Reliance is also placed on decision of Jurisdictional Hon. Mumbai ITAT in the case of Netscape Software Ltd. v. DCIT – ITA/3852/M/2009 dt 19-10-2011), wherein it is held as under: Income tax-Section 68-Whether AO can solely rely on the enquiries of investigation wing to treat the share application money as in genuine and make additions-Whether AO is bound to bring positive evidence on record to establish that the money received in the shape of share application money was actually assessee’s own money particularly when the assessee has complied with all the ingredients of section 68 of the Act. ………………….. Reliance is also placed on decision of Hon’ble Calcutta High Court in the case of Principal Commissioner of Income tax v. Overtop Marketing (P.) Ltd, 148 taxmann.com 94, January 3, 2023 wherein it has been held as under: “Where assessee-company had discharged onus to prove identity, creditworthiness and genuineness of its loan transactions with various companies by providing income-tax acknowledgements, audited accounts, etc. and some lender companies had also replied to notice issued on them under section 133(6), since Assessing Officer failed to discharge his onus to prove them wrong, impugned additions made under 68 treating loan amount as unexplained cash credit was to be deleted.”

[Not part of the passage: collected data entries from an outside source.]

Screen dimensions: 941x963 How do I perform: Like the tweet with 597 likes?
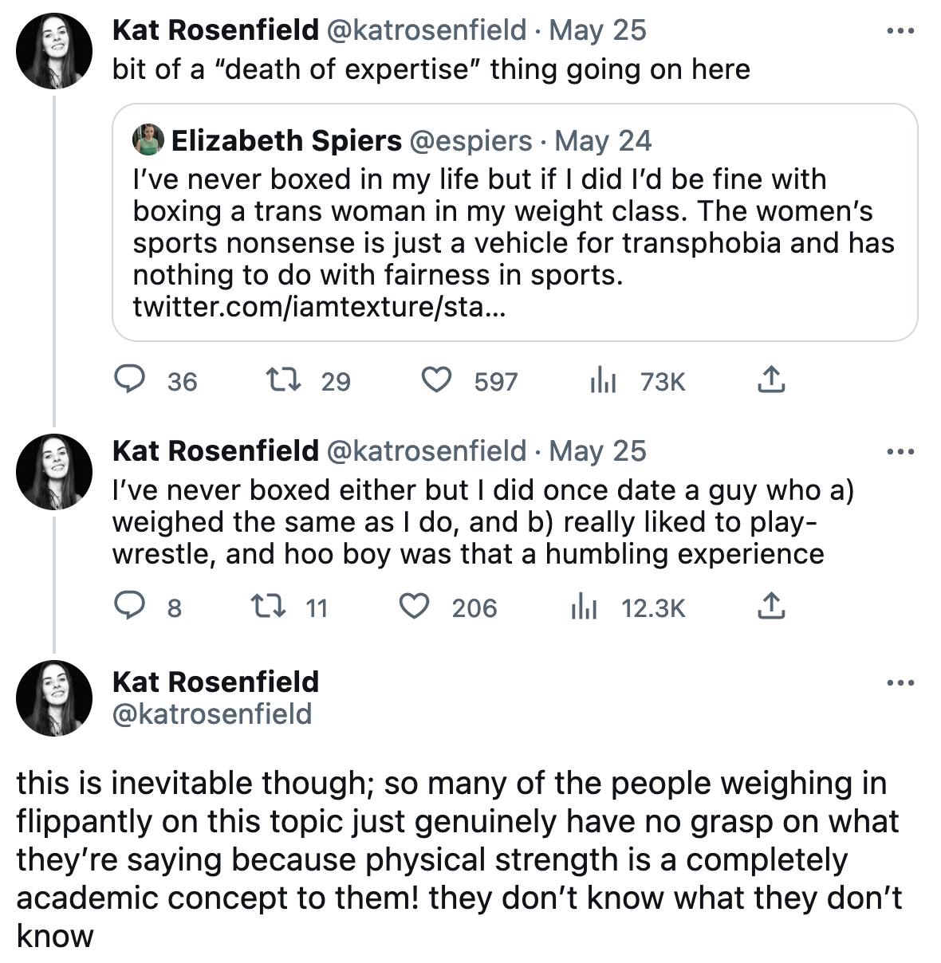[x=436, y=380]
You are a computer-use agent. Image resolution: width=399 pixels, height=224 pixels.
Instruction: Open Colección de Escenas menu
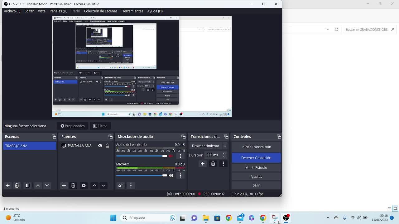pyautogui.click(x=100, y=11)
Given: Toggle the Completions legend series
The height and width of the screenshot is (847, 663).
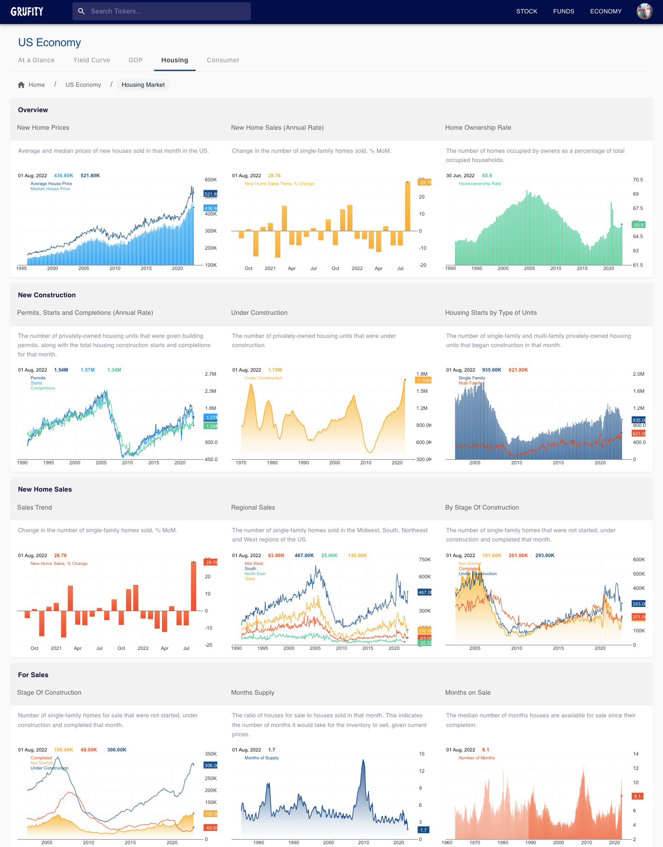Looking at the screenshot, I should click(x=43, y=388).
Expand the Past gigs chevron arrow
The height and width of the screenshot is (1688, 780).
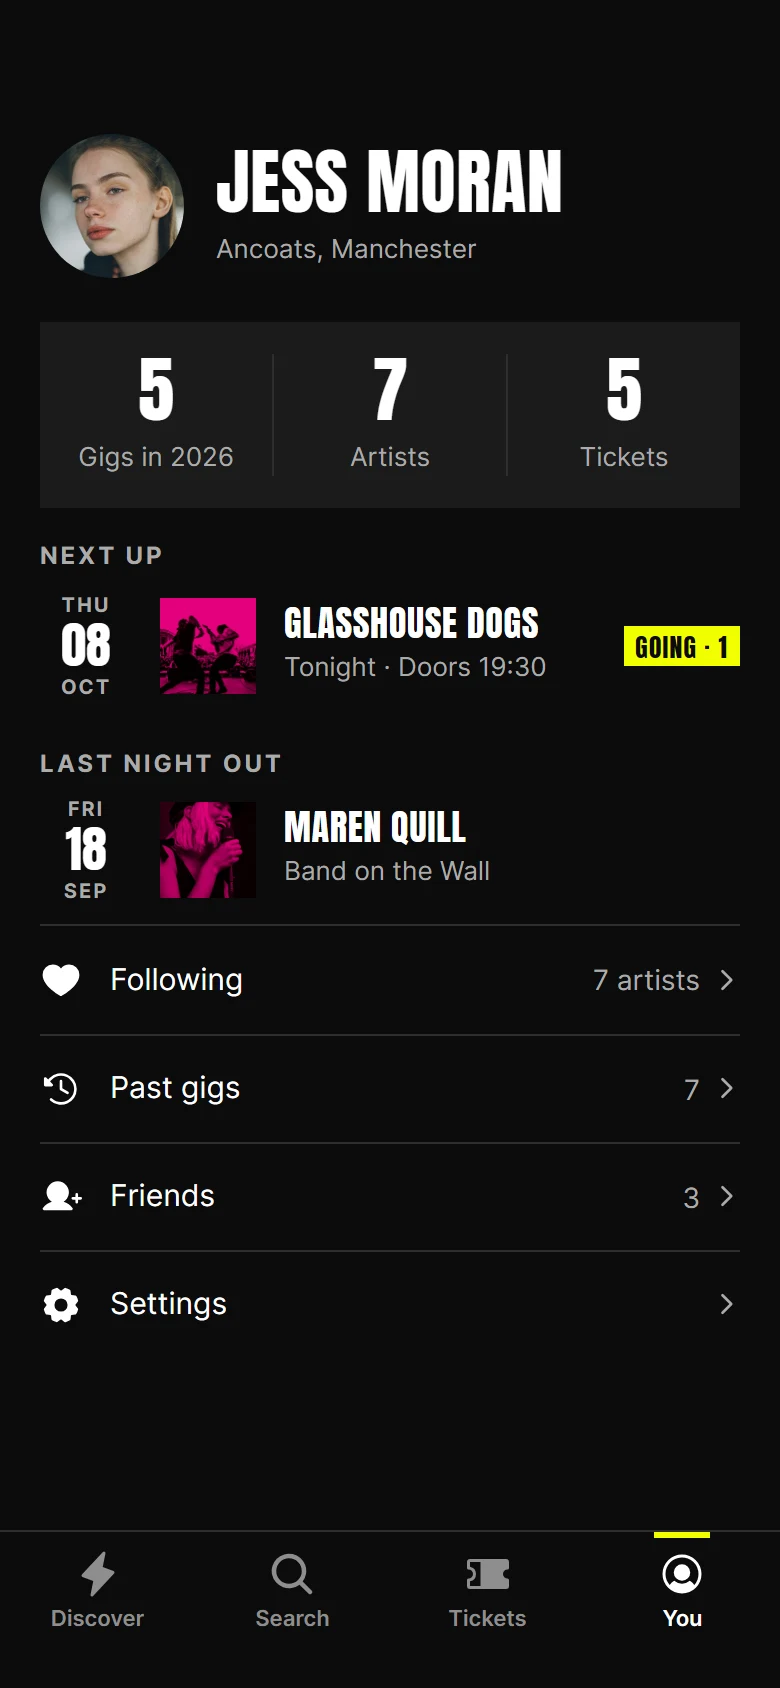point(727,1088)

10 & 2940/Mum/2023 Further, Reliance is placed on decision of Jurisdictional Hon. Bombay High Court dated 22-01-2020 in the case of Mr. Gaurav Triyugi Singh vs. ITO, ITA No. 1750 of 2017 wherein similar findings are given that assessee is not required to prove the source of source wherein assessee has filed all the details to the establish the identity, creditworthiness and genuineness and hence discharged the onus. (g) In view of the above discussion I hold that the assessee has given all the necessary evidence including the confirmation letters, bank statement, financial statements, income tax return and board resolution of the six companies. On the basis of the above documents appellant had discharged the burden and thereafter AO had not made any further enquiry on that except relying on statement of Subhas Chandra Bhartia recorded u/s 132(4) copy of which was neither given to appellant nor cross examination was allowed. Hence, the same cannot be basis of the treating the share capital & premium received by the appellant as unexplained cash credit u/s 68 of the IT Act, 1961. The addition of Rs. 38,08,50,000/- being share capital along-with the premium is therefore deleted.”

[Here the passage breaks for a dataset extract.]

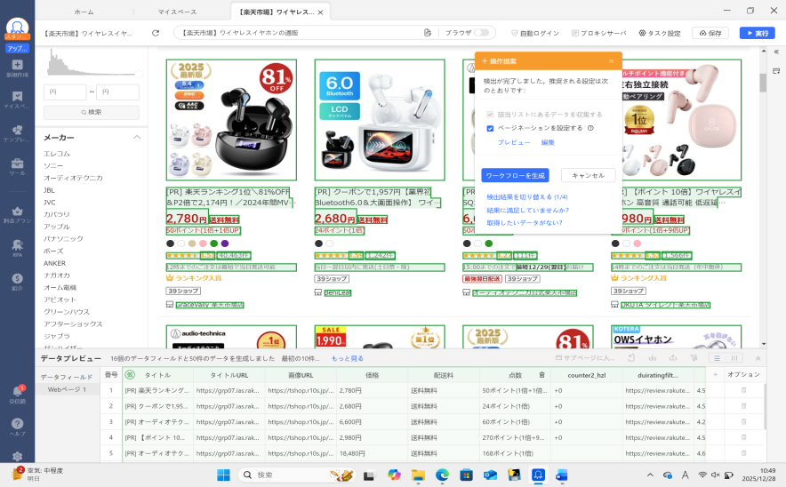Open the 受信箱 notification bell icon
Image resolution: width=786 pixels, height=487 pixels.
pyautogui.click(x=17, y=392)
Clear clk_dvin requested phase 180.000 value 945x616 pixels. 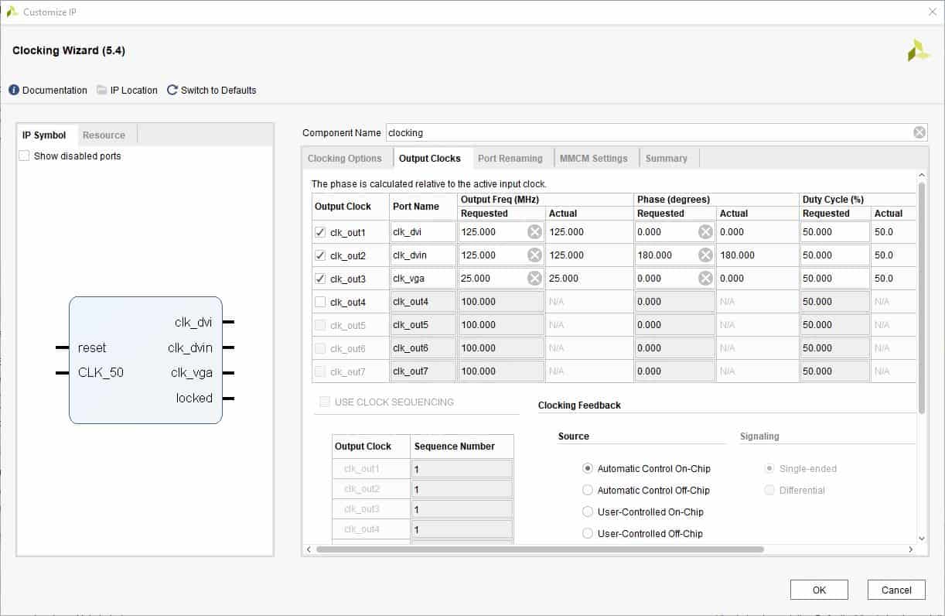[x=705, y=255]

We noticed that the Ld CIT(A) has given clear cut finding that the assessee has discharged the onus placed upon its shoulders u/s 68 of the Act by proving three main ingredients, viz., the identity of the creditor, the credit worthiness of the creditor and genuineness of the transactions. We notice that the assessing officer did not disprove any of the documents furnished by the assessee. No other material was placed before us by the revenue to contradict the findings given by Ld CIT(A). Under these set of facts, as held by the High Courts and co- ordinate benches, the AO could not have made addition of share application money u/s 68 of the Act. Accordingly, we confirm the order passed by Ld CIT(A) in deleting the addition made u/s 68 of the Act.
We shall now take up the appeal relating to reopened assessment. We noticed that the Ld CIT(A) has held that the reopening of assessment is not valid. We also noticed that the nature and quantum of addition made in the original assessment order and reassessment order is one and the same. While disposing the appeal relating to the original assessment order, we have upheld the order of Ld CIT(A) in 11 & 2940/Mum/2023 deleting the addition made u/s 68 of the Act. The decision rendered by us on merits would equally apply to the reassessment order also. Since the addition made in the reassessment order would also not survive, the grounds urged on validity of reopening of assessment are rendered academic and hence, the same are kept open. 12. In the result, both the appeals filed by the Revenue are dismissed.